**Text provided:**
21st Sultan of Delhi
- Reign: 15 March 1389 – 31 August 1390
- Predecessor: Tughluq Khan
- Successor: Nasir ud din Muhammad Shah III
- Died: after 1390
- Dynasty: Tughlaq dynasty
- Father: Zafar Khan (son of Firuz Shah Tughlaq)
- Religion: Islam

= Abu Bakr Shah =

Sultan of Delhi from 1389 to 1390

Abu Bakr Shah Tughlaq (reigned 1389–1390) was a Muslim ruler of the Tughlaq dynasty. He was the son of Zafar Khan and the grandson of Sultan Feroze Shah Tughluq.

**Dataset extract:**
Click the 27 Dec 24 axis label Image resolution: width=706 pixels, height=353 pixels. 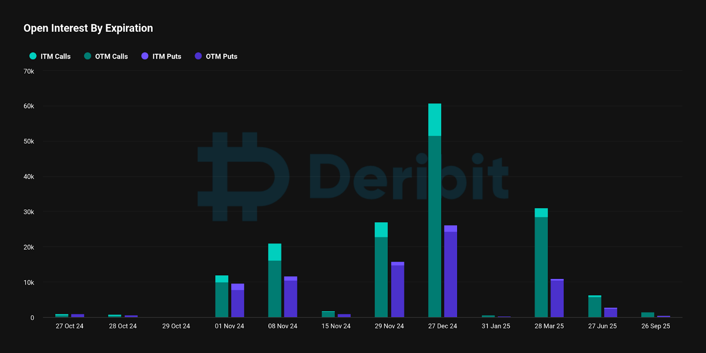(443, 326)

**Written problem 1:**
In the text on Abu Bakr Shah, who preceded him as Sultan of Delhi?
**Written problem 2:**
Carry on the Abu Bakr Shah text from its final sentence.

**Right answer 1:**
Tughluq Khan

**Right answer 2:**
== Life ==
After Ghiyas-ud-Din Tughlaq II (who had succeeded Sultan Feroze Shah Tughluq) was murdered, Abu Bakr became ruler of the Tughlaq dynasty of the Delhi Sultanate. However, his uncle, Muhammad Shah, also desired to be ruler, and struggled against Abu Bakr over the control of the throne. Muhammad Shah attacked Delhi in August 1390 to claim the throne. Abu Bakr was defeated in August 1390, and Muhammad Shah succeeded him as king, reigning from 1390 to 1394. After his defeat, Abu Bakr was imprisoned in the fort of Meerut and died soon after.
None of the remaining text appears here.